En una radiografía del mercado inmobiliario que realizamos recientemente, se confirma la sospecha: el ingreso promedio crece a ritmo de tortuga (1.3% real anual), mientras el valor del metro cuadrado en zonas urbanas se dispara por encima del 6%. Cada punto de esa brecha empuja a los hogares hacia “conchas” cada vez más pequeñas, más caras y, sobre todo, más lejanas del trabajo, la escuela y el transporte digno.
Como el cangrejo que se enfunda en un tapón plástico, las familias destinan ya 40% de sus ingresos al alquiler, muy por encima del umbral del 30% que organismos multilaterales consideran saludable. El costo no se mide solo en pesos: se traduce en horas extras de viaje, en la renuncia al ahorro y en la postergación de la salud preventiva. Es la factura invisible de un mercado que produce plusvalía para unos cuantos y déficit para la mayoría.
Frente a la escasez de vivienda formal y asequible, la creatividad se vuelve defensa: autoconstrucciones en laderas sin drenaje, cuartos de azotea divididos con tablaroca, familias que comparten estancias improvisadas con tal de conservar un código postal cercano a su trabajo. “Soluciones” comprensibles, sí, pero insostenibles y peligrosas; verdaderos refugios de plástico, donde debería haber conchas firmes.

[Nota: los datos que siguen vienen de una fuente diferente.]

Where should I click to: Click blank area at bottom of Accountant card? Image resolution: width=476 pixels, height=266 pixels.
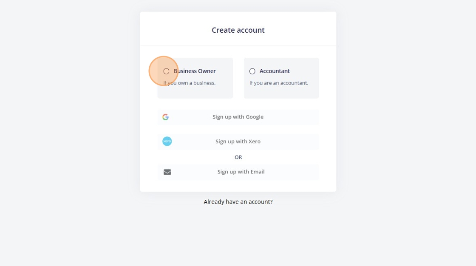(x=281, y=93)
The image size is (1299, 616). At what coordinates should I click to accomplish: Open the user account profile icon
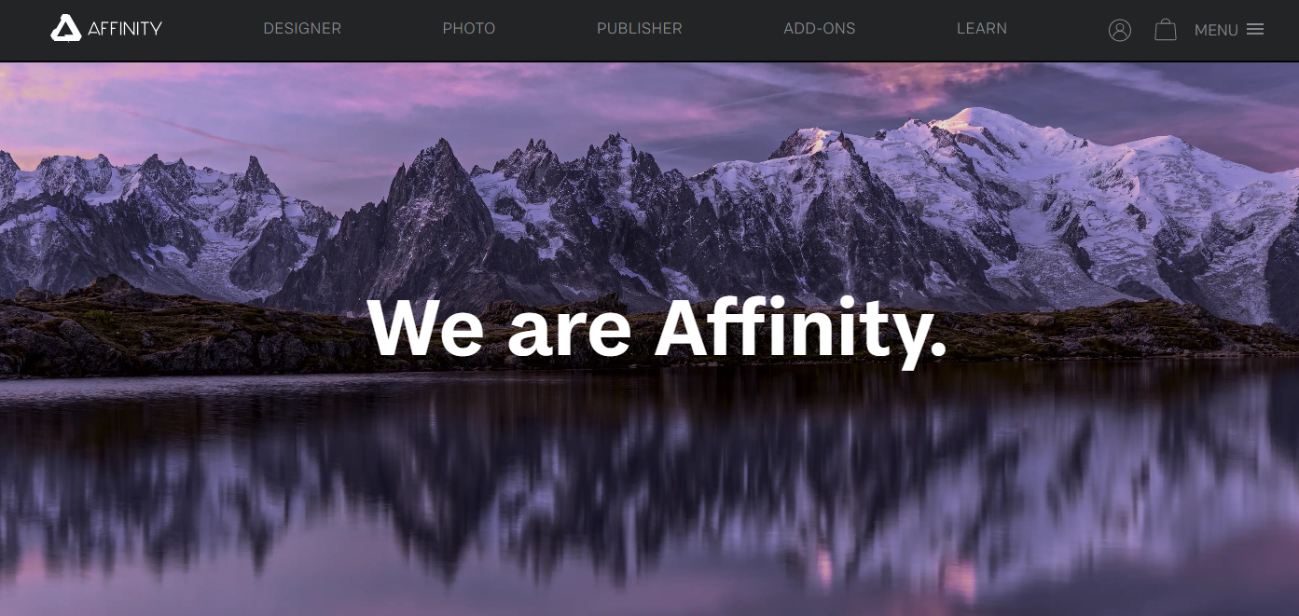(x=1120, y=30)

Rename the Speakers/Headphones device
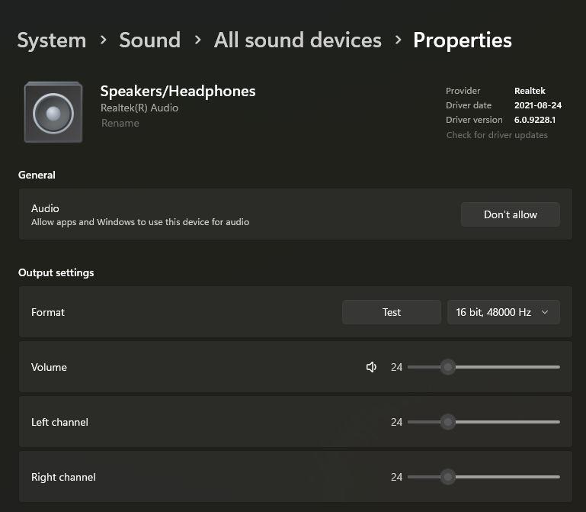pos(120,123)
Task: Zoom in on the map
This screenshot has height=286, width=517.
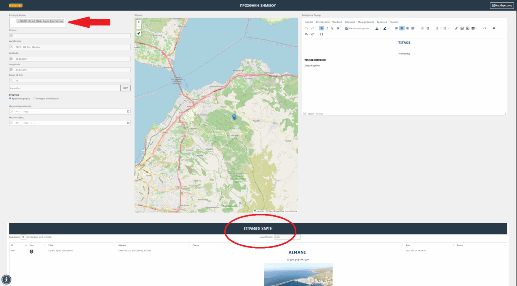Action: click(139, 22)
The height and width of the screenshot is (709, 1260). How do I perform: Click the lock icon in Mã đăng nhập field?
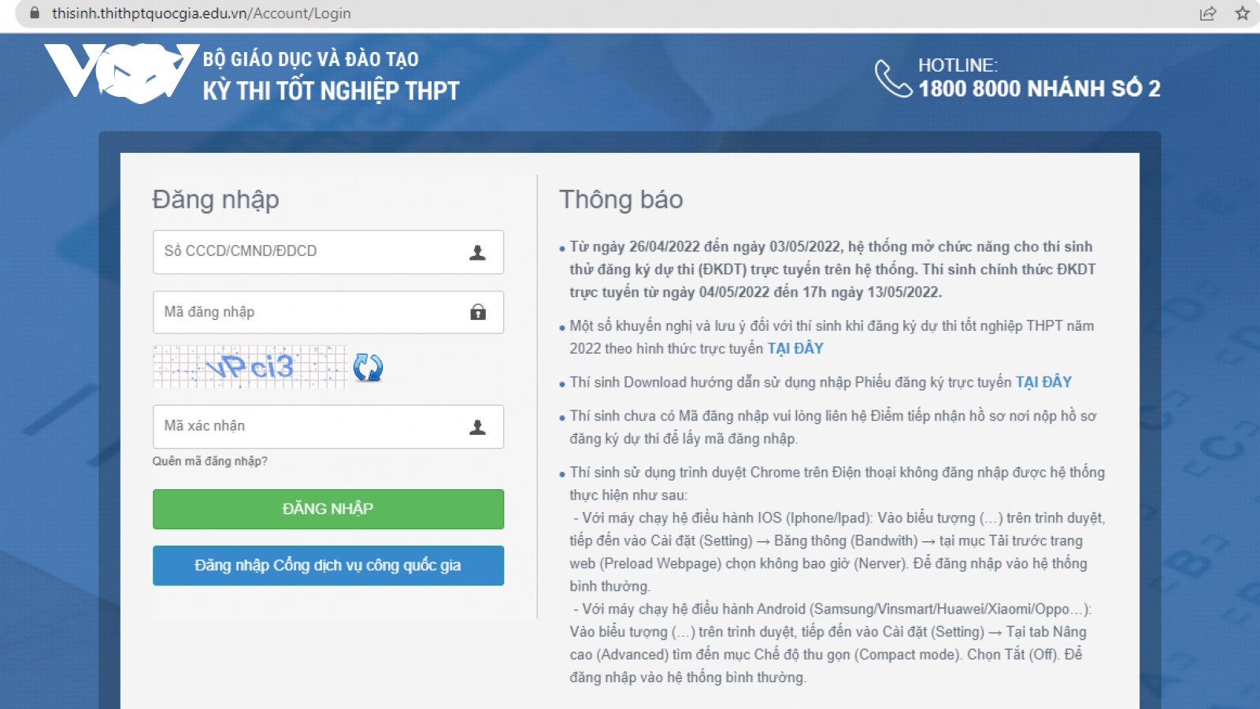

¿Y qué hacer cuando el cascarón no alcanza? Lo primero es admitir que la política pública no puede seguir delegando la oferta al mercado puro: necesitamos suelo servido y urbanismo inclusivo, no solo créditos hipotecarios para quien ya califica. Luego, financiar con creatividad: micro-hipotecas, alquiler social indexado a ingresos y estímulos fiscales a desarrolladores que construyan por debajo del precio medio, no al triple. Y finalmente, cerrar la pinza con infraestructura: agua, transporte, conectividad digital, porque una casa sin servicios, es otro tapón disfrazado de concha.
La metáfora del cangrejo de plástico (que debo a la mirada aguda de Roberto), funciona como brújula ética: muestra hasta qué punto la naturaleza (y el mercado) castigan la escasez con sustitutos peligrosos. Si no intervenimos hoy, el derecho constitucional a la vivienda seguirá siendo un privilegio brillante en los discursos, tóxico en la vida diaria.